- [TASK] Your copy should hold exactly the lines from the one containing "You are a GUI" through the last line of the entries, and no pictures.

Extracted records:
━━━

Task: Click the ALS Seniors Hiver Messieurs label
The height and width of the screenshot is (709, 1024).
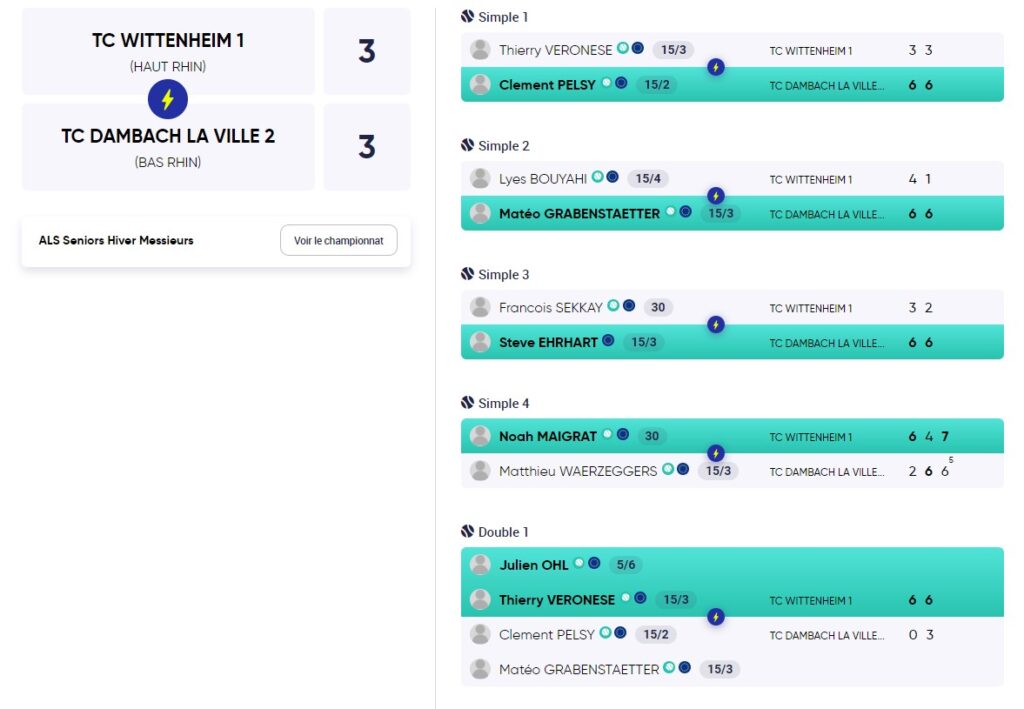Action: pos(116,241)
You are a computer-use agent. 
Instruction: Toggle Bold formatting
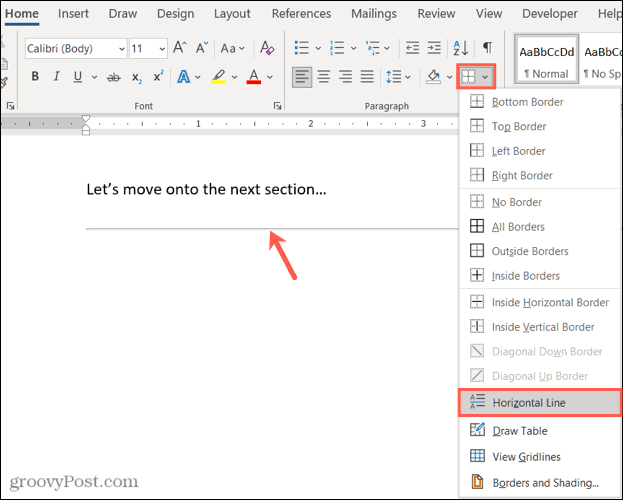point(35,77)
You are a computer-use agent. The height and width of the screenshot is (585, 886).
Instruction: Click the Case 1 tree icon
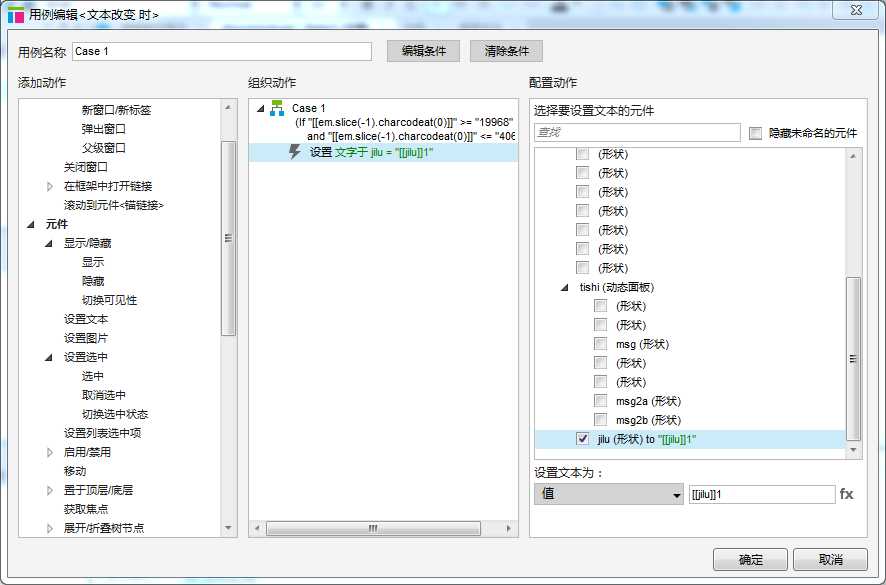[x=277, y=108]
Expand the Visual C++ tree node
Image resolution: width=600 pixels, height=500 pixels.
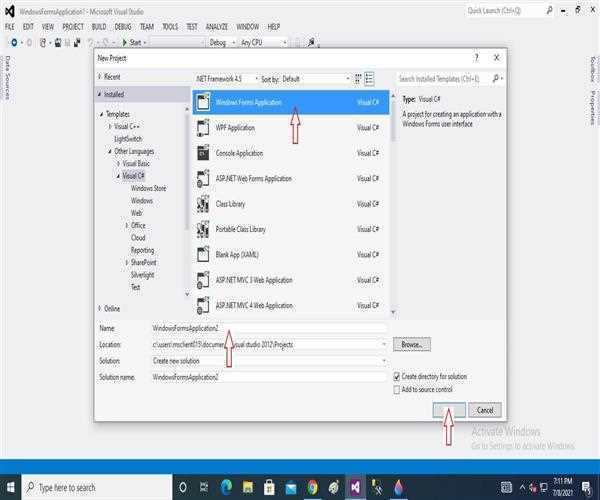pos(110,127)
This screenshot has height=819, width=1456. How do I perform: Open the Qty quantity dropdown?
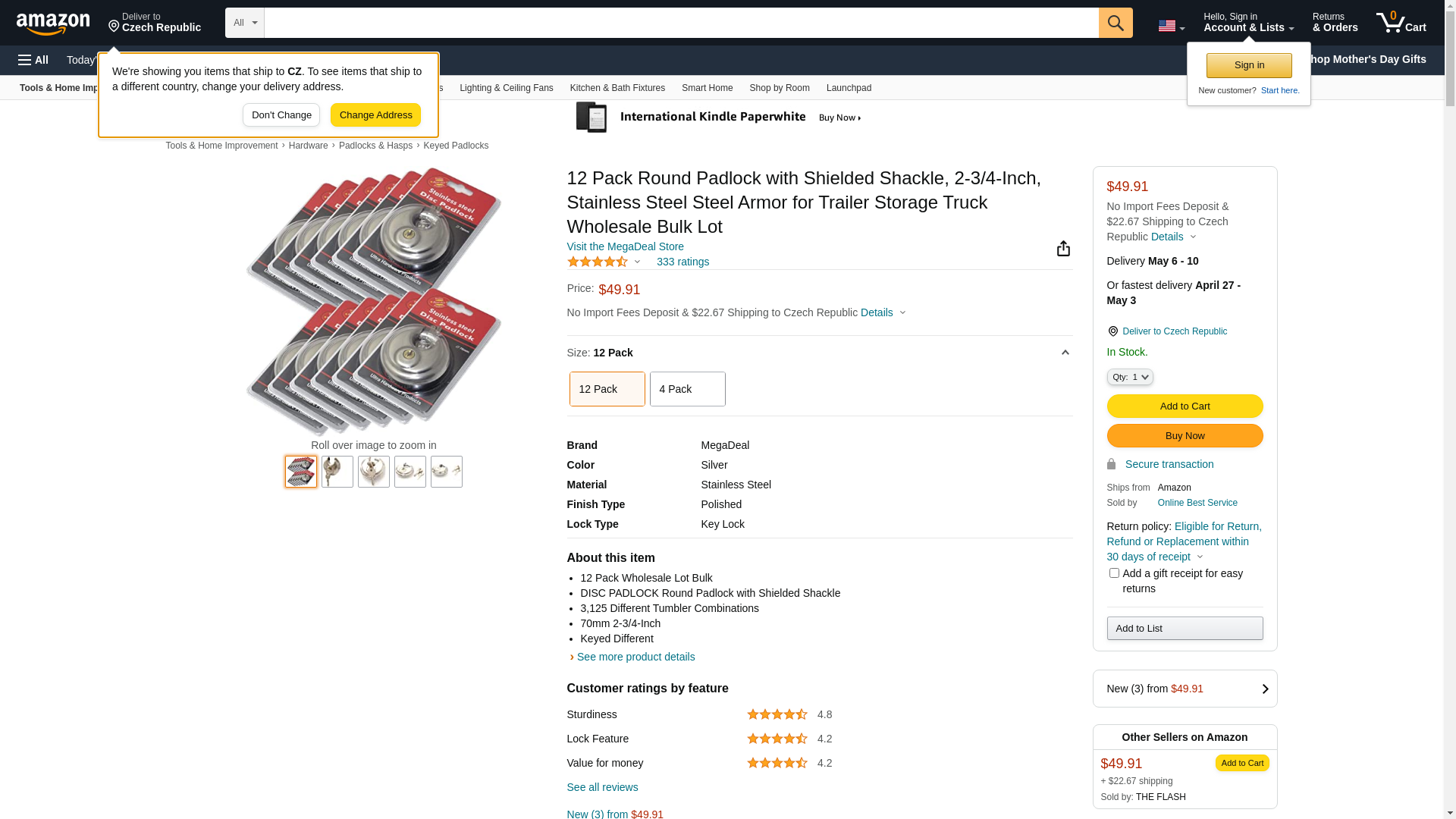[x=1129, y=377]
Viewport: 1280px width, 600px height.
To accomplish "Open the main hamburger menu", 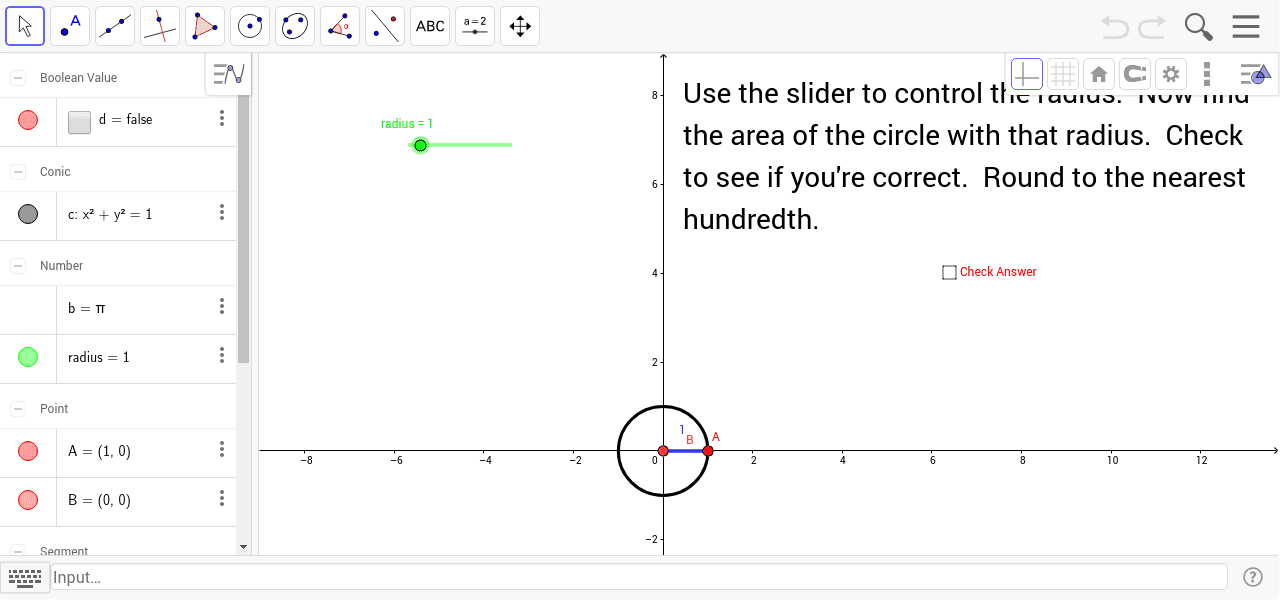I will (1244, 25).
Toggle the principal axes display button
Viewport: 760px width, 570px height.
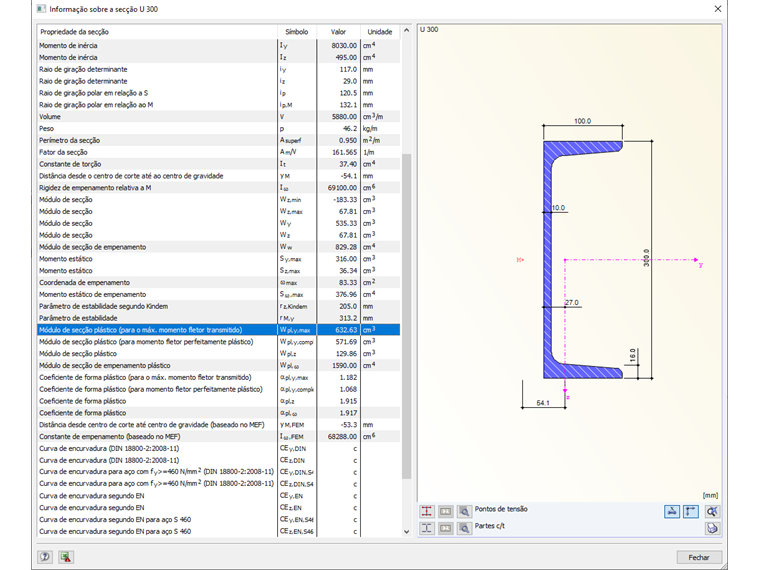(691, 511)
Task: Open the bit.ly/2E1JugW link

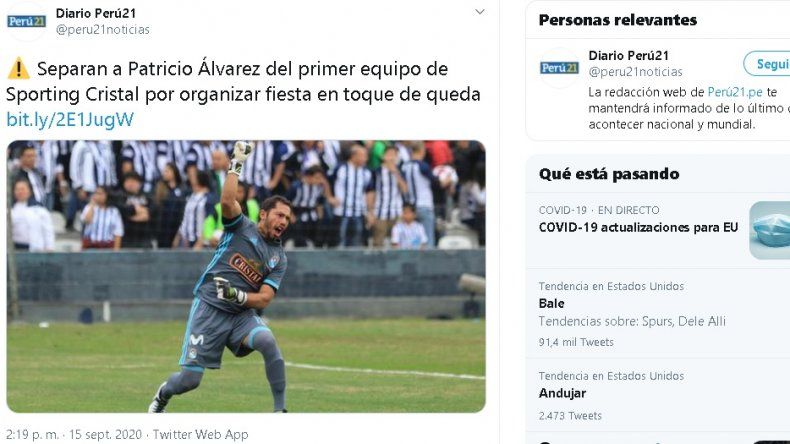Action: [x=70, y=120]
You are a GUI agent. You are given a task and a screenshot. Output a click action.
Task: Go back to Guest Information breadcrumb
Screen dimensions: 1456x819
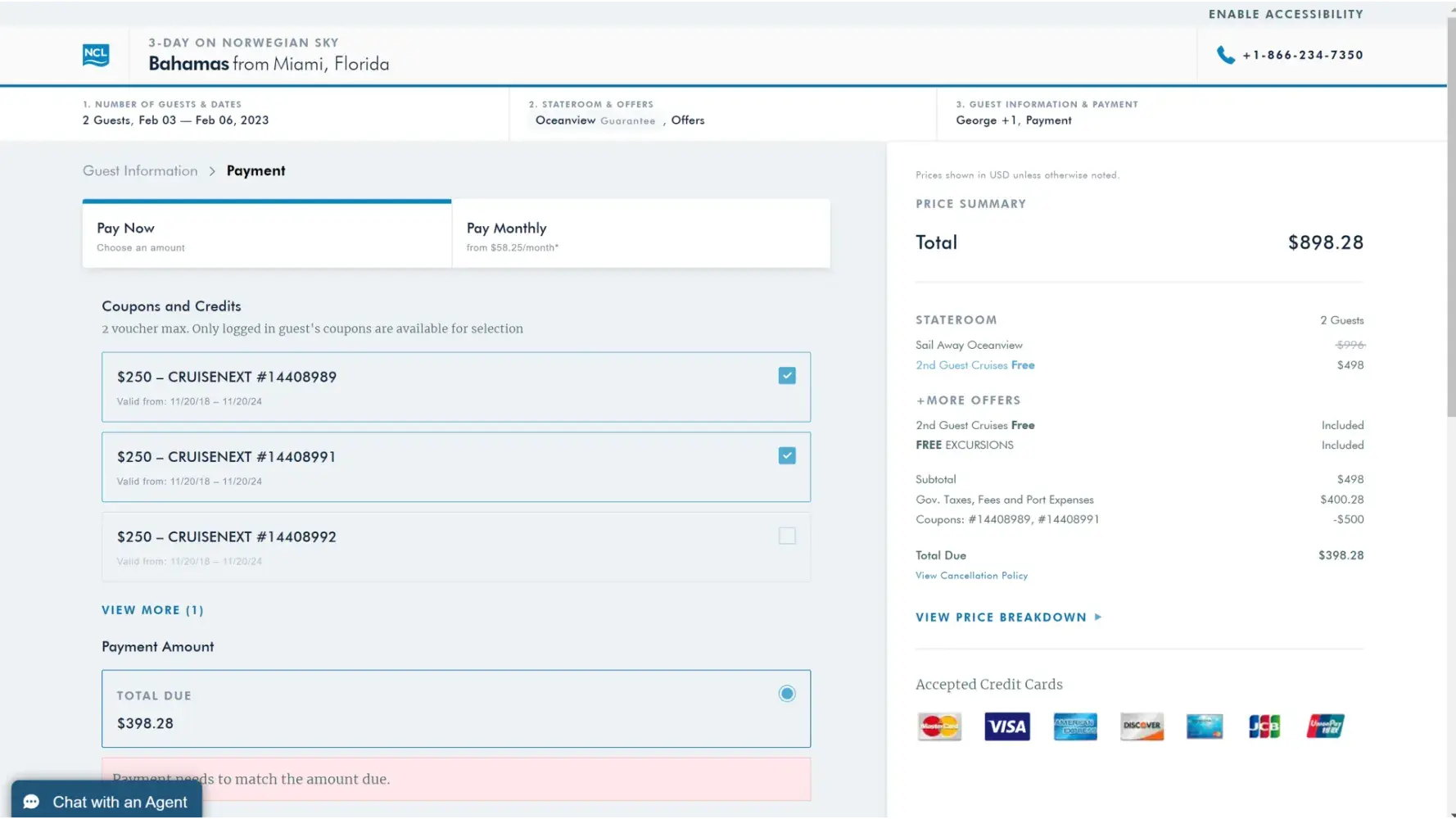(x=140, y=171)
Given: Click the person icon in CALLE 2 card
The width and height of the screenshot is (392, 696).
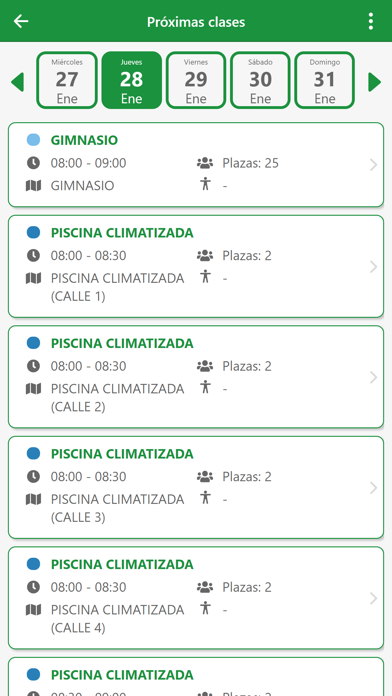Looking at the screenshot, I should pos(205,387).
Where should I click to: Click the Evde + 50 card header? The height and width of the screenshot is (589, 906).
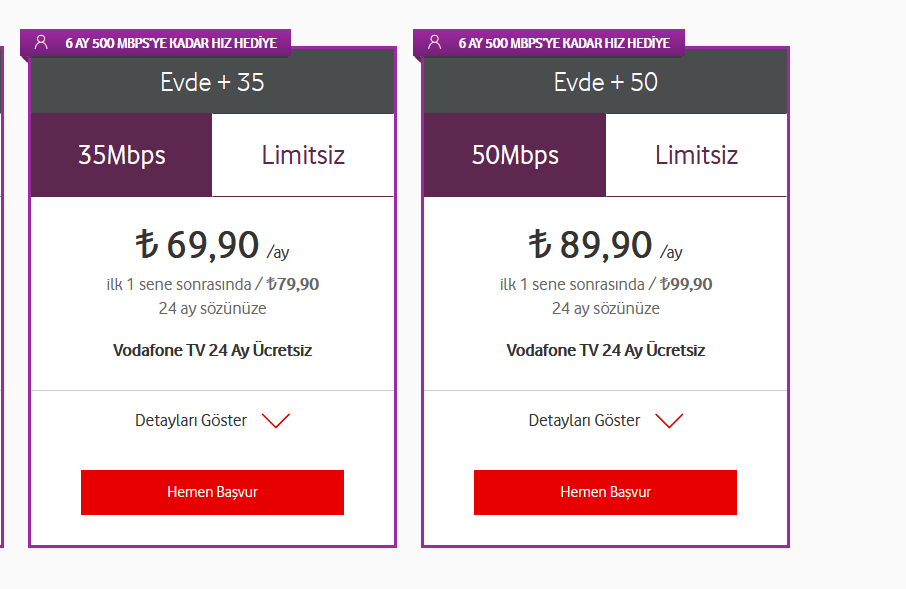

━━━

- [THE ANSWER]
You are a GUI agent. You are given a task and a screenshot. Output a click action.
Task: Go back to Guest Information breadcrumb
Screen dimensions: 1456x819
(x=140, y=171)
Given: Click the person icon in CALLE 2 card
The width and height of the screenshot is (392, 696).
Looking at the screenshot, I should pos(205,387).
Where should I click to: Click the Evde + 50 card header? The height and width of the screenshot is (589, 906).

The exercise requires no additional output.